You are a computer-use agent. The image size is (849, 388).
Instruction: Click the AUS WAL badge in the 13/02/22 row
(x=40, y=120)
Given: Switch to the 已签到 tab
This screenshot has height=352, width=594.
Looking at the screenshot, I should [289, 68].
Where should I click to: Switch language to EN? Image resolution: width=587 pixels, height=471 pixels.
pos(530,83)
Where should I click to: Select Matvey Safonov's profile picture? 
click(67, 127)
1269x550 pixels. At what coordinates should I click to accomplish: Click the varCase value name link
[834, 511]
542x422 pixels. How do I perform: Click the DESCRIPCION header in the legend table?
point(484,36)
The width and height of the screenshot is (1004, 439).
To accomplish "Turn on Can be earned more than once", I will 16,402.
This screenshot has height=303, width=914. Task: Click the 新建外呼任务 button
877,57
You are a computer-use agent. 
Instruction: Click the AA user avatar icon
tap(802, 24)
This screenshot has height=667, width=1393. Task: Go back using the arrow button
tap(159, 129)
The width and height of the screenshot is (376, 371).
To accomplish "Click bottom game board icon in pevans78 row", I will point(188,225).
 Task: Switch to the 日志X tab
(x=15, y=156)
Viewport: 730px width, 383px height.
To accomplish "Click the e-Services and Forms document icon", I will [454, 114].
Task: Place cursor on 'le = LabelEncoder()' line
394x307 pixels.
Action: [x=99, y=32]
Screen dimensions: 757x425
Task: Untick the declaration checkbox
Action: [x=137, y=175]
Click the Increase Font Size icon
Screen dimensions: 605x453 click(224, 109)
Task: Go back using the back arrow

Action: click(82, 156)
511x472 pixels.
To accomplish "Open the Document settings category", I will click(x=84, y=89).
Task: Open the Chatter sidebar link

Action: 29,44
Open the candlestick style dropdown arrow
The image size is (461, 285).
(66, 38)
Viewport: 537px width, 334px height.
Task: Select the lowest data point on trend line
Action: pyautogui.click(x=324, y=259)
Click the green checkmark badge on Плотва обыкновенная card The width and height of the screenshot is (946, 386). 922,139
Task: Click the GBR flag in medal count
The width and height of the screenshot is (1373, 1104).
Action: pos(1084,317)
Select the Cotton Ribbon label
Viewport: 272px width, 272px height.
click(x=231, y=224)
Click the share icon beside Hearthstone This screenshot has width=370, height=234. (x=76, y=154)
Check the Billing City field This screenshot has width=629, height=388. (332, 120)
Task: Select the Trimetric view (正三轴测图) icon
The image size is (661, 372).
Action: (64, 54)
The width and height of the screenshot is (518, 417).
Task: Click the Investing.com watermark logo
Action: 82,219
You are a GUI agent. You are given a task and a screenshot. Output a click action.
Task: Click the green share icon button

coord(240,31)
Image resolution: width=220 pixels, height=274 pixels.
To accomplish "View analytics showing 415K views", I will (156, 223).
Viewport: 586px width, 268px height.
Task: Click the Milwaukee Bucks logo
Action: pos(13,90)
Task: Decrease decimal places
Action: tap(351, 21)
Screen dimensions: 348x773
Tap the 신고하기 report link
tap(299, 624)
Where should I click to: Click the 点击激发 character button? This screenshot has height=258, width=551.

- - - -

◆ **Task prompt**
For the entries above, transcribe precisely the lines from the one with "You are a GUI" through the end, including both.

◆ **Solution for this exercise**
You are a GUI agent. You are given a task and a screenshot. Output a click action.
Task: Click the green share icon button

coord(240,31)
Image resolution: width=220 pixels, height=274 pixels.
To accomplish "View analytics showing 415K views", I will (156, 223).
Viewport: 586px width, 268px height.
Task: Click the Milwaukee Bucks logo
Action: pos(13,90)
Task: Decrease decimal places
Action: tap(351, 21)
Screen dimensions: 348x773
Tap the 신고하기 report link
tap(299, 624)
Where should I click to: Click the 点击激发 character button? This screenshot has height=258, width=551.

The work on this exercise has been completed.